I don't believe he received a reply.

Thank you for taking the time to reply. I appreciated your prompt response and attention.

However, I still have a few questions, and matters of concern here, which are shared by many people now faced with major incumbents (ILECs) gravitating toward these kinds of usage-based billing schemes. And there is a growing chorus of concerns that these billing schemes and metering are rife with overbilling, counting issues, verifiability, and outright abuse.

To my understanding, is not the onus upon measurement canada, once discovering evidence of inaccurate metering which results in inflated bills, REGARDLESS of the good/service involved, to actually get involved and discover why these inaccuracies exist? The Act may be silent upon throughput measuring devices, but it is not silent upon the principle of fairness of measurement where the unfairness would result in extraordinary additional costs for consumers whose habits have not changed, and where such additional costs are largely based on erroneous and unfair metering.

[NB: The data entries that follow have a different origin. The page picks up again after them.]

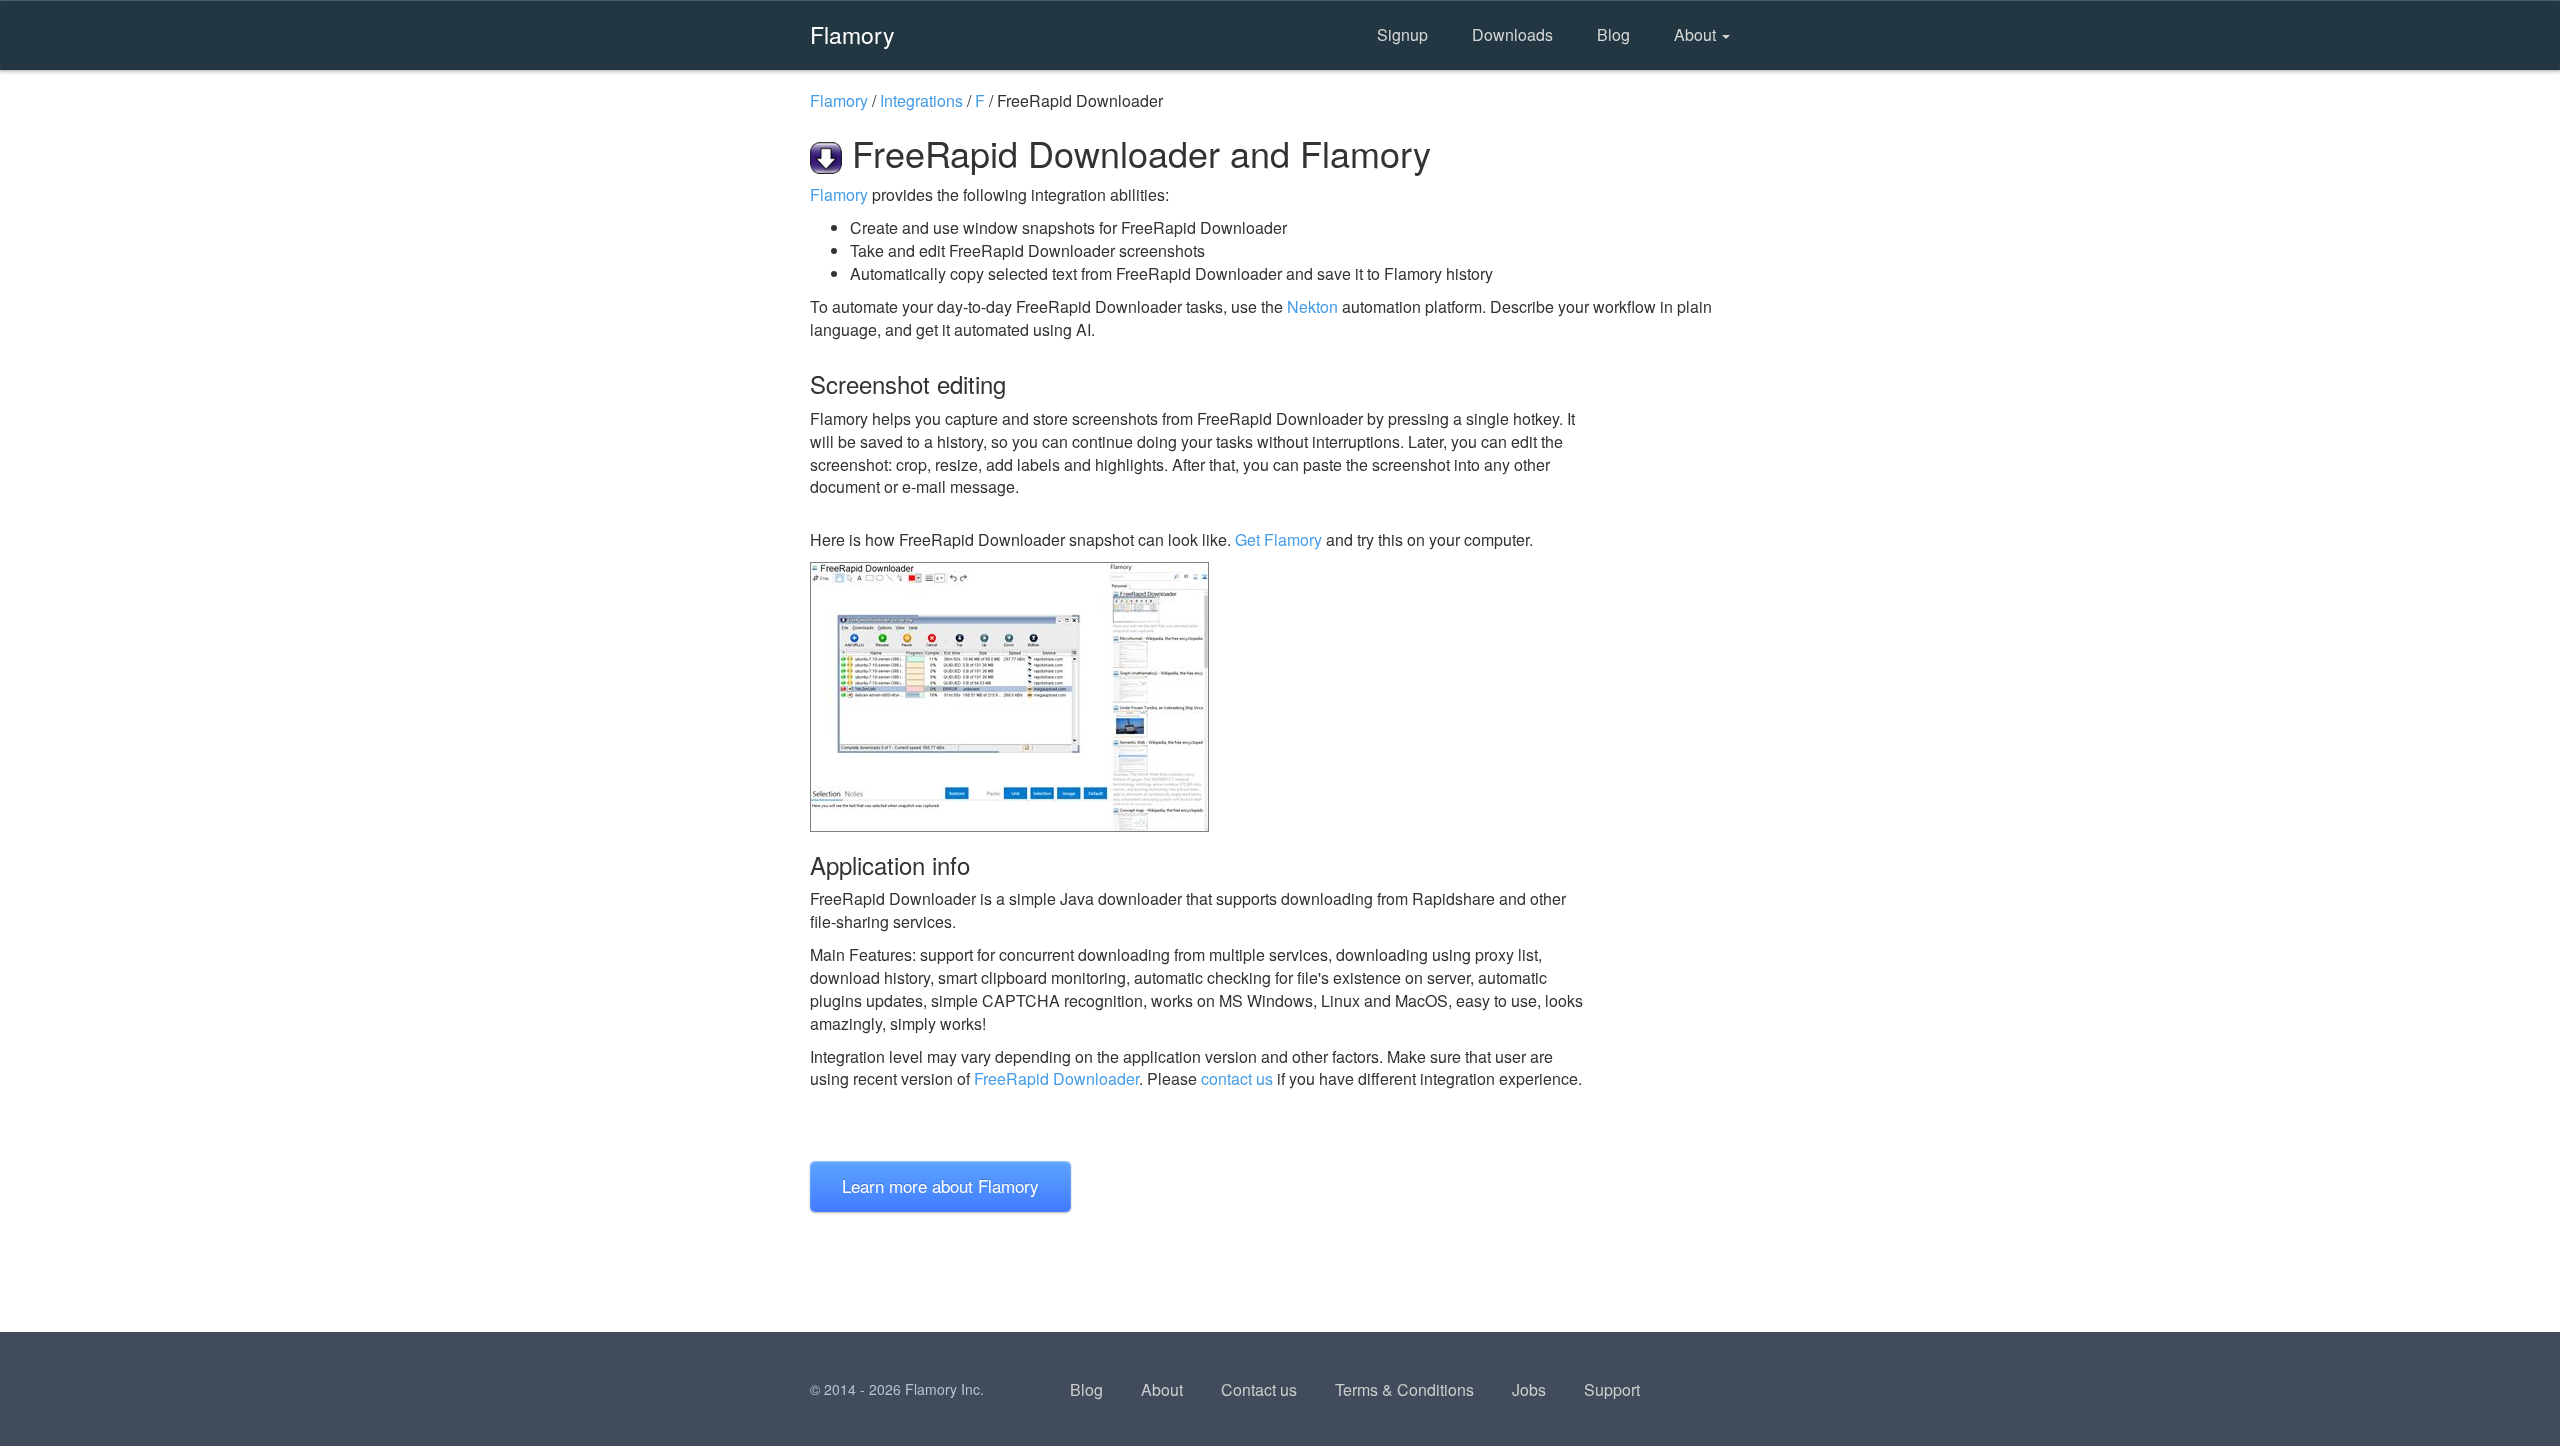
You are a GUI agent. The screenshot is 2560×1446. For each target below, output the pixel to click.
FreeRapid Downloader (1056, 1078)
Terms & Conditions (1404, 1389)
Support (1612, 1389)
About (1697, 34)
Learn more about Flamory (940, 1185)
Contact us (1259, 1389)
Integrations (921, 100)
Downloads (1512, 34)
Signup (1402, 34)
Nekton (1312, 306)
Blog (1613, 34)
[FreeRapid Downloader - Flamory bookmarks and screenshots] (1199, 697)
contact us (1237, 1078)
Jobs (1529, 1389)
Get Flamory (1278, 539)
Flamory (852, 34)
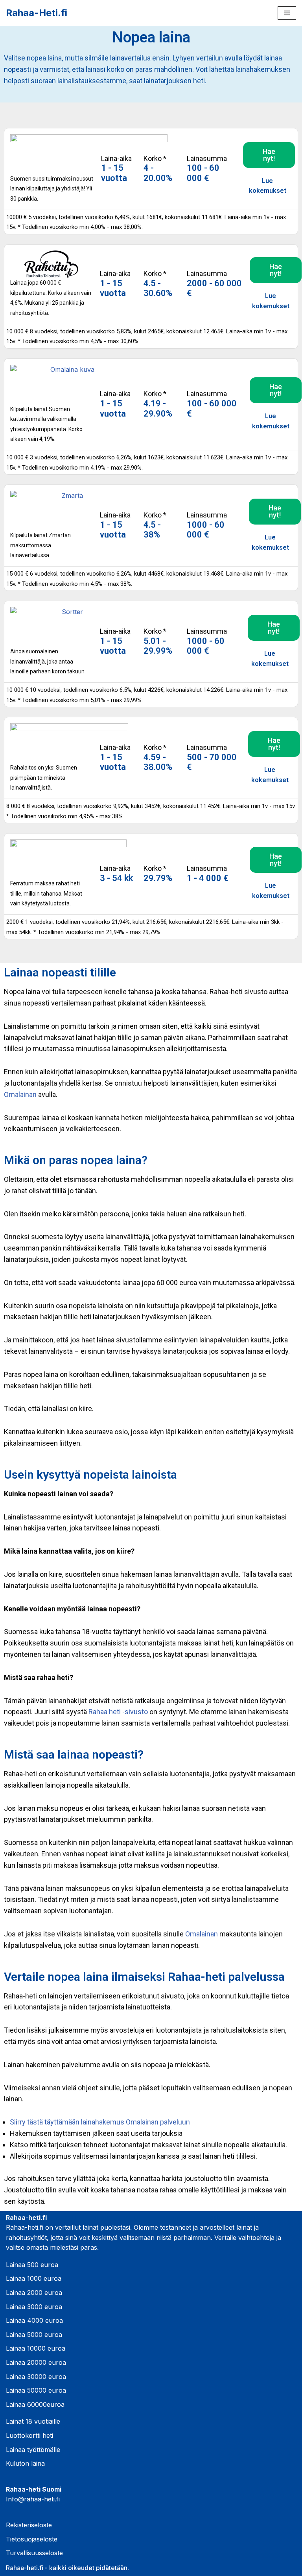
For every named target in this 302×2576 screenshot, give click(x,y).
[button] (269, 155)
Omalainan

To clarify, a weight or a measure is a weight or a measure, irrespective of the good or service being provided. When I go to a grocery store, for example, and purchase a quantity of food at the deli, I can always be reasonably assured that the amount of food that I receive is accurately measured and can be independently verified. Why cannot I have that same assurance when I purchase Internet services that the when the provider chooses to bill me via usage that it is in an accurate, verifiable quantity? Why is this different than any other good or service that MC regulates?

Before answering that please remember that the landscape is shifting very quickly in the Internet Service Provider field and many providers did not choose to bill via quantity (UBB) in any material significance until only recently. Does it not behoove measurement canada to re-examine this issue so that fairness to the customer is placed at the forefront?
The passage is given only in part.